High priest and doctrine
The economist has become now become society’s high priest creating new doctrine and interpreting the signs and symbols of an arcane and baffling pseudo science. An economist is the quack medicine man who peddles interpretations of the intestines of many different and opposing doctrines. And there is always much contention about which is the right doctrine. Should we believe in Adam Smith or Milton Friedman. Was Alan Gecko coming out with Capitalist’s supreme commandment when he uttered ‘greed is good’? Does the USA save its soul when it invades yet another country under the guise of ‘a humanitarianism war’ and bombs its inhabitants to smitherines. Two economists cancel each other out – like two quarks – and so they are more like astrologists than gurus. An army of economists is there to keep the status quo for the Capitalist church and baffle everyone with conflicting opinions of stock market theology.

Excommunication
Yet we all know – when it comes to doctrine – we will be shunned if we are seen to read Maynard Keynes and excommunicated if we read Frederick Engels, or exponents of the Frankfurt School or Karl Marx, the devil incarnate!

Sacraments
And do we recognise the sacred sacraments of Capitalism? You will not be surprised to hear that the ultimate sacrament is ‘Shopping and buying on credit’; you will go to hell if you have not earned a great amount of debt by the time you die.  Remember the advice of the Capitalist gospel – ‘ALWAYS a borrower or a lender be!’  And which sacrament comes a close second? Passive consumption of media propaganda. Massive drug and alcohol consumption gets a commendation and so does addiction to Premier and world Football. It’s not bread and wine sacraments here but sacraments of bread and circuses.

Sainthood
The hagiography of the Capitalist religion are the saints of bling and excess, the celebrities, the supermodels, the rock and sport stars. These are the saints we pin to our walls and pray that we can be as rich as they are.

Festivals
Of course a Capitalist religion must have its annual celebrations. We all know the SHOP-TIL-YOU-DROP FEST in December.

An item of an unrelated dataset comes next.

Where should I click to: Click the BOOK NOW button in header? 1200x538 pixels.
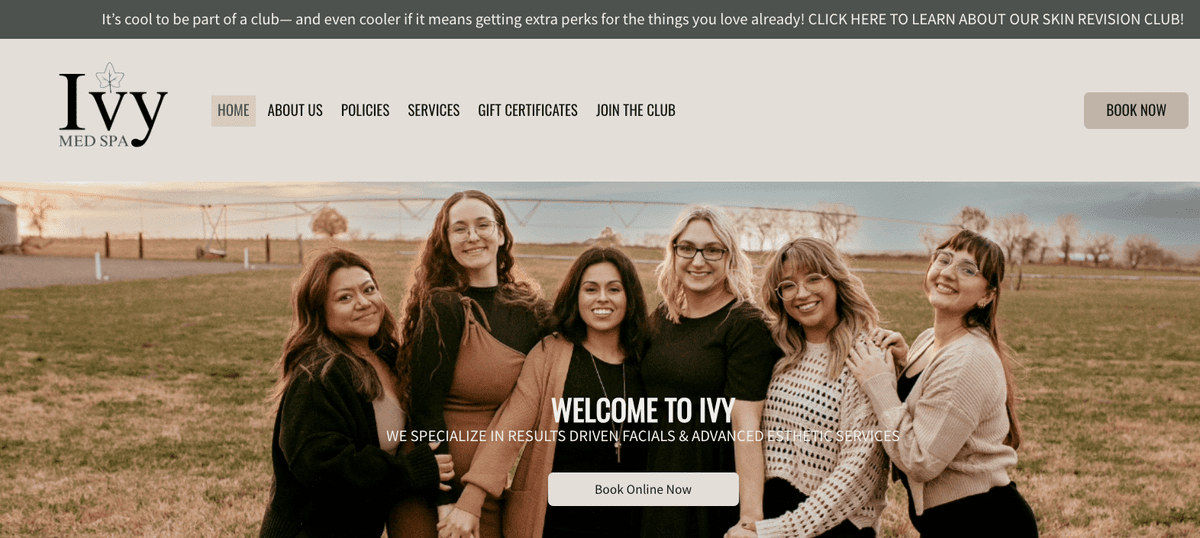pyautogui.click(x=1136, y=110)

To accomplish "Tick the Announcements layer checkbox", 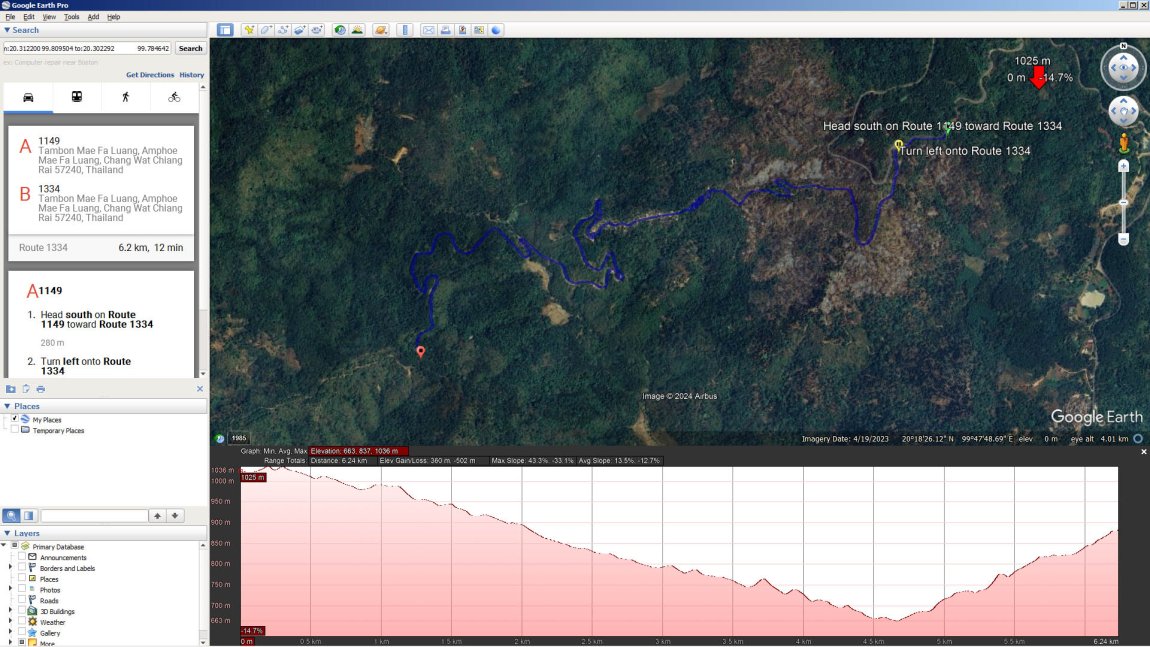I will tap(22, 558).
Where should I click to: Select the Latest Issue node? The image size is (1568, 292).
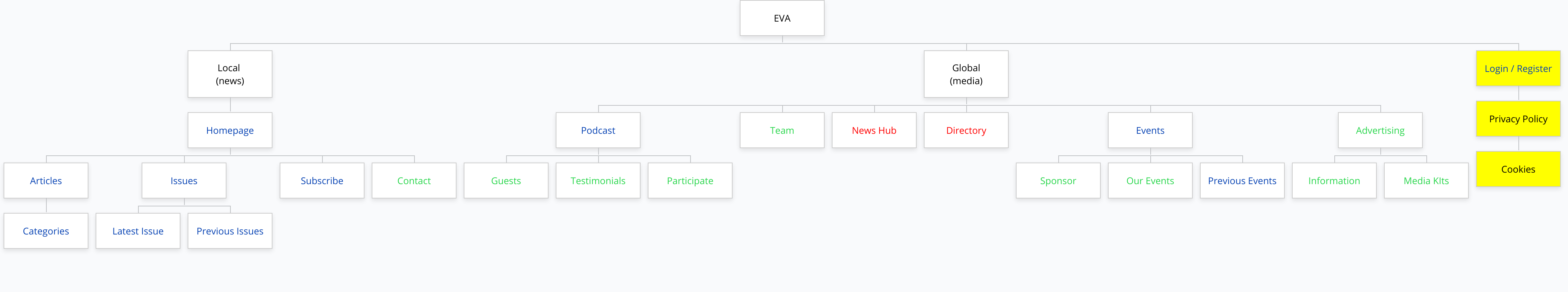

These celebrations are not – you will notice – about meditation, fasting and abstinence but drunkenness, gluttony and excess!  And then all this excess is followed by the hysteria-creating January sales where people queue overnight to obsessively buy, buy, buy and receive absolution (cleaning) of their purses. This is the final stage of women regularly meeting throughout the year to bond together while they go on shopping binge. On this occasion however they don’t actually bond but push each other out of the way to get to the bargains.

Godhead
Capitalism’s God is money and possession. Capitalism’s ethical structure is complete individual selfishness. Capitalism’s sensibilities are ‘willfull ignorance’ of other people’s needs.

Dissenters
Yet it seems these days things are changing. Dissenters are popping up everywhere, saying and writing they no longer believe. Could we be seeing an end to the Capitalist religion? Many young people have come out into the world and are actively expressing disbelief. And some people are going further to stop this religion of imperialism, colonialism, inequality, material rape and global pollution. In fact, in some countries this religion is barely tolerated. Are we on the verge of a new ‘Enlightenment’?  Let’s hope so!